Kecacatan metodologis yang dimaksud karena dipengaruhi Teologi Liberal dalammemahami status pengilhaman Kitab Suci. Anggapan-anggapaan tadi diturunkan dan dipercayai serta dilembagakan dalam berbagai literatur serta dipercaya sebagai otoritas yang sudah definit. Jika pada seminar di Auditorium Duta Wacana, Yogyakarta (20 Oktober 2004), saya mengusulkan Re-definisi terhadap penggunaan nama Allah. Maka saat ini saya menghimbau bahwa kita harus berani melakukan proses De-Mitologisasi terhadap pemahaman yang keliru diseputar nama Yahweh dan Allah (Seminar di Universitas Kristen Indonesia, 20 November 2004).
Beberapa mitos akademik yang populer diseputar nama Yahweh dan Allah adalah, sbb:
Mitos 1, Nama Yahweh terlalu suci untuk diucapkan. Setelah masa pembuangan dari babilon, nama Yahweh dilarang diucapkan secara lisan. Pada tahun 70 Ms, sekte Farisi melarang penggunaan nama Yahweh. Menurut halakha, nama itu “tersembunyi” [b.Pes 50a], “tetap dirahasiakan” (b.Kidd.71ª)[1]

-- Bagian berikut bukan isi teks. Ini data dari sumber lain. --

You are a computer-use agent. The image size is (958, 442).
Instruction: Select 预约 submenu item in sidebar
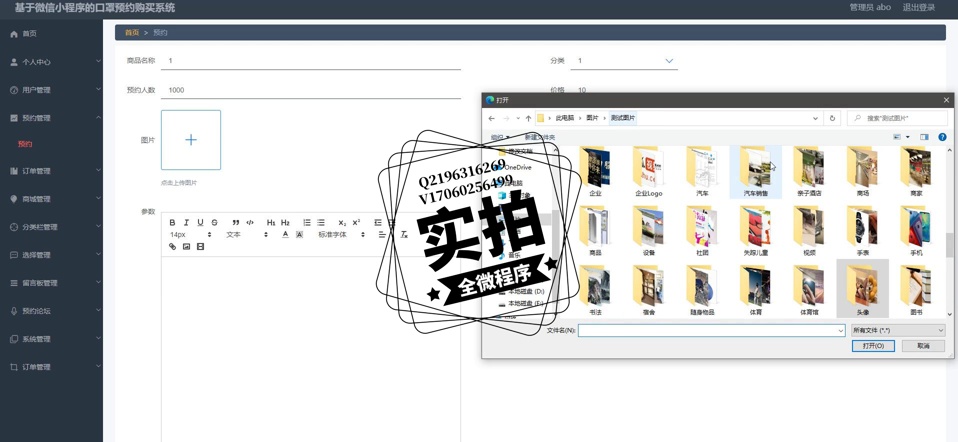pyautogui.click(x=25, y=144)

Mitos 2, Nama Yahweh tidak dapat diucapkan. DR. Daud Soesilo mengatakan, “namun tak seorangpun yang tahu bagaimana melafalkannya…setelah masa pembuangan Israel di Babilonia(538 sM), ucapan nama YHWH yang sesungguhnya tidak diketahui lagi”[2]. Demikian pula DR. Tom Yakob, “…Bagaimana keempat huruf itu (YHWH) diucapkan atau apa huruf hidupnya, tidak ada orang yang tahu”[3]

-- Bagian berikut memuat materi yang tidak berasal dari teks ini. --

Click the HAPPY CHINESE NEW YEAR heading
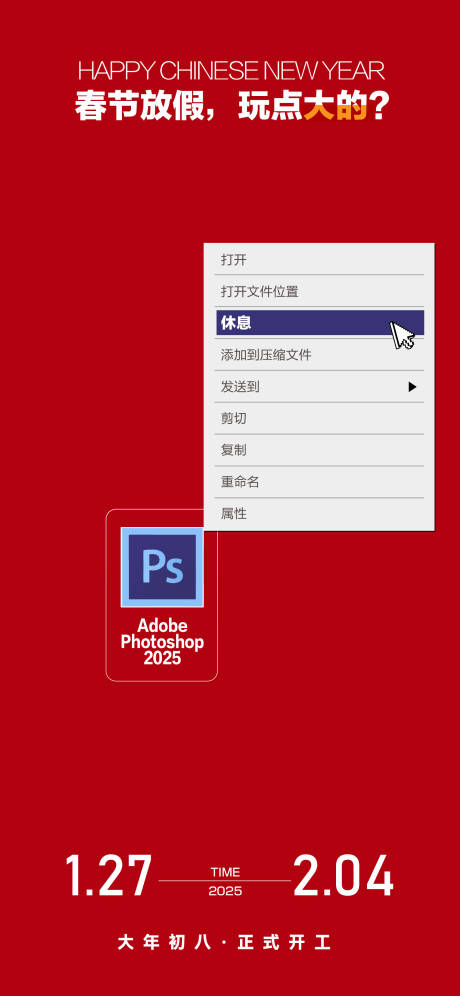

Mitos 3, Penggunaan nama Yahweh berarti kembali pada pola Perjanjian Lama. Samin Sitohang memberikan ulasan, “Jika umat kristen mempertahanan YHWH sebagai nama Sang Pencipta yang kekal dan bukan YHWH-Menyelamatkan maka kita sedang kembali ke dalam alam Perjanjian Lama”[4]

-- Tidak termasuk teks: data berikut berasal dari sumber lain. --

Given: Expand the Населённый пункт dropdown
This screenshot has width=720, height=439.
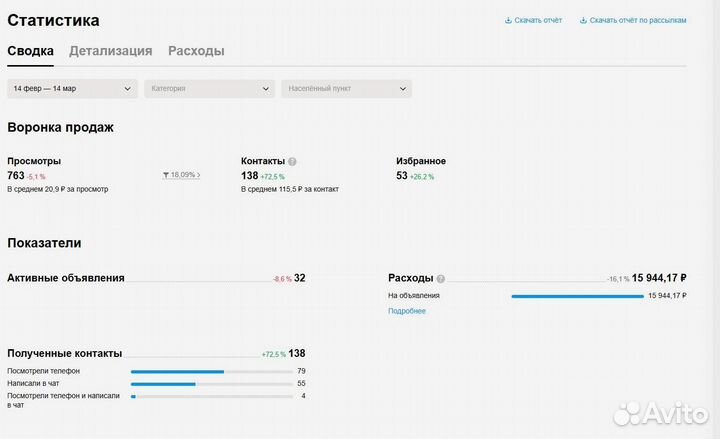Looking at the screenshot, I should click(x=346, y=89).
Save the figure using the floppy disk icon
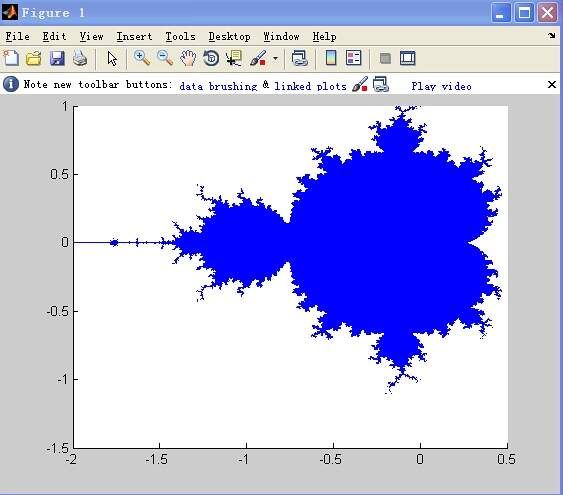Screen dimensions: 563x495 57,58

Mitos 4, Oleh kehendak Roh Kudus, nama Yahweh telah diganti menjadi Kurios. DR. Josias Lengkong,MTh., menyatakan dalam makalahnya, “Roh Kudus Yang maha Bijaksana telah menuntun dan menetapkan bahwa dalam kepentingan misi dunia dan dalam kaitan dengan penyebaran Injil secara global, maka bukan bahasa Ibrani lagi yang dipakai untuk menjadi naskah asli Perjanjian Baru, melainkan bahasa Yunani. Dengan demikian para penulis Perjanjian Baru diilhami (diberi inspirasi) untuk menerjemahkan nama Yahweh dengan Kyrios; kemudia El dan Elohim dengan Theos”[5]
Mitos 4, Nama Yahweh berasal dari adopsi nama dewa di luar Israel. Ada yang beranggapan bahwa nama Yahweh berasal dari suku Keni, ada yang mengganggap dari Mesir dan ada yang mengganggap sebagai pahlawan Ilahi dari Kanaan[6]
Mitos 5, Istilah El merupakan nama dewa Kanaan yang diadopsi Israel. I.J. Satyabudi menjelaskan, “Kata El ini memiliki asal-usul kata dari nama diri Ilahi suku bangsa Kanaan”[7]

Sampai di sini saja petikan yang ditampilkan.